Refried beans, or frijoles, are a Mexican American dish of mashed and cooked pinto beans. The term "refried" can cause some confusion as the beans are not fried twice as the name implies. It is a mistranslation of the Mexican frijoles refritos which actually means “beans well-fried.” The pinto bean is the most popular bean in the United States and northwestern Mexico; however, many other varieties are used to make refried beans in other parts of Mexico. Pinto beans were once a staple in the Southern US, especially during the winter months. Today some organizations still host pinto bean suppers for gatherings and fundraisers. Refried beans are most commonly served as a side dish, but also used as a dip and as an ingredient in nachos, burritos, chimichangas, tostadas, and more.
Recipe Servings: 6
+ 8 hours resting
Ingredients
- 3 cups dry pinto beans
- ¼ cup lard
- Salt, to taste
Directions
- Place the beans in a bowl and add enough water to cover. Soak for 8 hours, preferably overnight.

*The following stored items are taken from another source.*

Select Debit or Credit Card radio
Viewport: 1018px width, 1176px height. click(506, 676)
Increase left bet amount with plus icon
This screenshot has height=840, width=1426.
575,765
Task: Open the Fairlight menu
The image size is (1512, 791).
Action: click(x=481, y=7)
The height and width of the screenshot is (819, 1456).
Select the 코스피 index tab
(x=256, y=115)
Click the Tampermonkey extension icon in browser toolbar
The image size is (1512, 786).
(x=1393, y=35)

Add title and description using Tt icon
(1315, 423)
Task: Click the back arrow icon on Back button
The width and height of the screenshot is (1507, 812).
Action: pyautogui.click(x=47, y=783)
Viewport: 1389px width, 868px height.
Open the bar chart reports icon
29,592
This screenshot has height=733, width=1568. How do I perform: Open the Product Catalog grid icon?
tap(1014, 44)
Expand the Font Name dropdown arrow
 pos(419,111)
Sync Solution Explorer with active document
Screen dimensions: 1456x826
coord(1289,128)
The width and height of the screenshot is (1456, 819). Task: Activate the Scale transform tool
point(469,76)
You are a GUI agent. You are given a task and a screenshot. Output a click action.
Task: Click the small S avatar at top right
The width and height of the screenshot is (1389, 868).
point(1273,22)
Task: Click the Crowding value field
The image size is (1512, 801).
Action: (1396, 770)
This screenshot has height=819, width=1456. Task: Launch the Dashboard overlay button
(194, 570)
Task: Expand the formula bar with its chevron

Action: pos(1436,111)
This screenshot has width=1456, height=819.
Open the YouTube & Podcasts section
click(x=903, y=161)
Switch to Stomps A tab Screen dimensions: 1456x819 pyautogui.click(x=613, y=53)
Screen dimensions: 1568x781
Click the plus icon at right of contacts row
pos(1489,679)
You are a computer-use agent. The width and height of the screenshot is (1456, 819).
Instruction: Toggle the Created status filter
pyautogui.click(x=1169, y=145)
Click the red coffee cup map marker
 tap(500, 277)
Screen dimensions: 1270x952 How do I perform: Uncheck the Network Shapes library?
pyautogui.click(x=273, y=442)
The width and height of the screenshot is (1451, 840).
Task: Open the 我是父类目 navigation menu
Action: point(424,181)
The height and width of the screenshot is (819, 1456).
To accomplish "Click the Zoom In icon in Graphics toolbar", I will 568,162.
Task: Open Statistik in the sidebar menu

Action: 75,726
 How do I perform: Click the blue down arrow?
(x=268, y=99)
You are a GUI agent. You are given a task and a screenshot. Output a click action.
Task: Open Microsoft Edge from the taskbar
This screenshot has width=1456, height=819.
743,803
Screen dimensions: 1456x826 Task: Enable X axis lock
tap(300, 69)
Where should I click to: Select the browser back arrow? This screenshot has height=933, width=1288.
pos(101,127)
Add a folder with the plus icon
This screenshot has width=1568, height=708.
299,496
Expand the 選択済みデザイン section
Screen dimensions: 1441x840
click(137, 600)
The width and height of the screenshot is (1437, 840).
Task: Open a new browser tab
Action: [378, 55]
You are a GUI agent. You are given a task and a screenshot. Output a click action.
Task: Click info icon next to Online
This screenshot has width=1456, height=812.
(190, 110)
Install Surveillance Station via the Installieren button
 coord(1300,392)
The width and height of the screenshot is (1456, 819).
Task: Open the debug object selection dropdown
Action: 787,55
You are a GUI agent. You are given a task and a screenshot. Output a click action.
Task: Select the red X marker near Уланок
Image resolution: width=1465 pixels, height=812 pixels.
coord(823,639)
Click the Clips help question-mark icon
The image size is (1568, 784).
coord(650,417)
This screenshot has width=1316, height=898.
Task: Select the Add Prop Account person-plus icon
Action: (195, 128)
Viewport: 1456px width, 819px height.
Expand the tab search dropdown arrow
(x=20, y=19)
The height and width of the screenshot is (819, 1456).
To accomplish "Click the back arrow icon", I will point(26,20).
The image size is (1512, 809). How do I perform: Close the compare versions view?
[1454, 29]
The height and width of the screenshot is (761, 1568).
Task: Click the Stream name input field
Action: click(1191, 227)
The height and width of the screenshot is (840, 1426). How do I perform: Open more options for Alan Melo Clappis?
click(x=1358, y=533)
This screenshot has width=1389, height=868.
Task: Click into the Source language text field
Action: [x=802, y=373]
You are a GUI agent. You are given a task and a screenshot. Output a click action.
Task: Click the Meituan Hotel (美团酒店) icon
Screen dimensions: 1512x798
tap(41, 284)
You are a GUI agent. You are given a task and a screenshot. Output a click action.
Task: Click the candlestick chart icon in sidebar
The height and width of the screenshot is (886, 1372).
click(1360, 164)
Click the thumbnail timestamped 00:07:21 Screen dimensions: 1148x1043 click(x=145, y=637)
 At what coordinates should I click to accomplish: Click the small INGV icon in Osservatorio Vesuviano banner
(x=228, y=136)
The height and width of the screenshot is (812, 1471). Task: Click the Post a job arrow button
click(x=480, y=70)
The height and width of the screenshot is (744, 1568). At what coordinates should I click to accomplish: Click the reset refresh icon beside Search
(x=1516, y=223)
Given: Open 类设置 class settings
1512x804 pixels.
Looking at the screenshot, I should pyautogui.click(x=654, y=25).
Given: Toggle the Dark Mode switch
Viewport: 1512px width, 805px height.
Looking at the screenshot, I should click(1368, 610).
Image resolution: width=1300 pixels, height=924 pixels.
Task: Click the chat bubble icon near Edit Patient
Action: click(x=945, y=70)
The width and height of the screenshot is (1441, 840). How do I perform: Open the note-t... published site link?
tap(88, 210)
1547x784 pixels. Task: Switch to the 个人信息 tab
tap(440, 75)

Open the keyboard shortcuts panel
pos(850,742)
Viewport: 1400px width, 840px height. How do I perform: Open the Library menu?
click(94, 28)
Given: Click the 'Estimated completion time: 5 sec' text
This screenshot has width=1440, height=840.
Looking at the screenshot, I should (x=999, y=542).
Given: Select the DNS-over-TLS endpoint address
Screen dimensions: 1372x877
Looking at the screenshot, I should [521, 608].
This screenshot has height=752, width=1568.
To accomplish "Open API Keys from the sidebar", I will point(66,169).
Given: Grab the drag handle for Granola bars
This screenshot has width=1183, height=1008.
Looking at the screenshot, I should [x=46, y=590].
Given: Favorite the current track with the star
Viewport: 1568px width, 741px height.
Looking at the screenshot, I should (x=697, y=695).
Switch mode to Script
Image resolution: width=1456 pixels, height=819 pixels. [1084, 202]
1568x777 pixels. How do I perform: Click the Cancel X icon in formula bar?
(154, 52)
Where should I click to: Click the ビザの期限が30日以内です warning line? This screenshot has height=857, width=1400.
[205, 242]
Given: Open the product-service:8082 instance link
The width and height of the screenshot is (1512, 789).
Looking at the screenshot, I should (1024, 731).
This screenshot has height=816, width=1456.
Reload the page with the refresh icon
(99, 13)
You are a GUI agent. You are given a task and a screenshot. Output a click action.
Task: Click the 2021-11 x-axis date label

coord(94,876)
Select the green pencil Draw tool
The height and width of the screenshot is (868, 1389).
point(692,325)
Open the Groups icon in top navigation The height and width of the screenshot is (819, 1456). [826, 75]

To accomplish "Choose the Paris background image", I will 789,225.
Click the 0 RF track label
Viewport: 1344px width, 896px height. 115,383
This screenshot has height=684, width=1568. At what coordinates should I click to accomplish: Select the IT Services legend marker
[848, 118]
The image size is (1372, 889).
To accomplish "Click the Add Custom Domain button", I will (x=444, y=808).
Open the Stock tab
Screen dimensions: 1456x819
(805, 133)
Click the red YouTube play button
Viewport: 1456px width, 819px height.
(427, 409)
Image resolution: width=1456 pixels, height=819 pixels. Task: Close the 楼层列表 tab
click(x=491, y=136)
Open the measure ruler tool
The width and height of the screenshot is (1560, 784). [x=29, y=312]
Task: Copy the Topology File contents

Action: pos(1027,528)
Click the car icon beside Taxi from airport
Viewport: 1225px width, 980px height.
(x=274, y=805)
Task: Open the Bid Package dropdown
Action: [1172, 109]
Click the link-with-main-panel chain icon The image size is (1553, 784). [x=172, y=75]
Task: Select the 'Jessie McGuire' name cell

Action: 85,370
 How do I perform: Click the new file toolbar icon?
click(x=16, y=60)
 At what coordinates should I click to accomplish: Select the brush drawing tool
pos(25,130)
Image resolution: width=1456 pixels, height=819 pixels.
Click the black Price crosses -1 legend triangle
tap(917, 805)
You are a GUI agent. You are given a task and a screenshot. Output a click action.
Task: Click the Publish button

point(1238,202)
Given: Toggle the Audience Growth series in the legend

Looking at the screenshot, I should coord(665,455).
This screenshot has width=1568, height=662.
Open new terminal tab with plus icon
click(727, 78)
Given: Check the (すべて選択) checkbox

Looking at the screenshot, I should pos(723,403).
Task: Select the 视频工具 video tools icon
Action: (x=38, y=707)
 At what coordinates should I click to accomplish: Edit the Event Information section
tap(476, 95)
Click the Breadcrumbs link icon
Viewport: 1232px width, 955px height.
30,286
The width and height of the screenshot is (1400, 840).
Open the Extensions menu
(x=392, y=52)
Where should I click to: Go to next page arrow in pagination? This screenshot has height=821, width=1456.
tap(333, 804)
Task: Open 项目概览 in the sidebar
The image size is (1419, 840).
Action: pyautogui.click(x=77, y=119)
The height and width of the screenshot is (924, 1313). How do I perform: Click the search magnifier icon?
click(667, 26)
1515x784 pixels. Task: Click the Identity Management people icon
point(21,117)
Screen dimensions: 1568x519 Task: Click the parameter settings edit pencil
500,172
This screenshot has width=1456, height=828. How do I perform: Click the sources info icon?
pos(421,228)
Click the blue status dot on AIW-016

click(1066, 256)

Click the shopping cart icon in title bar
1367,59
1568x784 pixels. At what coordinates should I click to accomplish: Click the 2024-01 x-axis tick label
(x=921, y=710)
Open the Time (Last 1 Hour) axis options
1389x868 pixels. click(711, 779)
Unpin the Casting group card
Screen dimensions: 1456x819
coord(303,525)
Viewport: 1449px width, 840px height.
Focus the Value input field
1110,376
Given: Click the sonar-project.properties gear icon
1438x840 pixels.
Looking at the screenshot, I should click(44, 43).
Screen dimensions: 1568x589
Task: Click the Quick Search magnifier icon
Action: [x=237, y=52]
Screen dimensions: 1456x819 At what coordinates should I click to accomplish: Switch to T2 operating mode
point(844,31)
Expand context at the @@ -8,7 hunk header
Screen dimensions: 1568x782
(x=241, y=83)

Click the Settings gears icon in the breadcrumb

- Drain the water and rinse the beans before transferring them to a large soup pot.
- Fill the pot with water, enough to cover the beans, and bring the liquid to a boil over high heat.
- Reduce the heat to a simmer, and continue cooking until the beans are tender. Add additional water to keep the beans covered, necessary.
- Add lard and salt to the beans and simmer together for another 30 minutes.
- Serve hot.
Notes
Bacon can be substituted for lard. Fry four strips bacon until crisp, and then chop or crumble. Add bacon and drippings to taste instead of lard. Up to ¼ cup chopped mild green chili peppers, 1–2 cloves crushed garlic, or one minced onion can be added.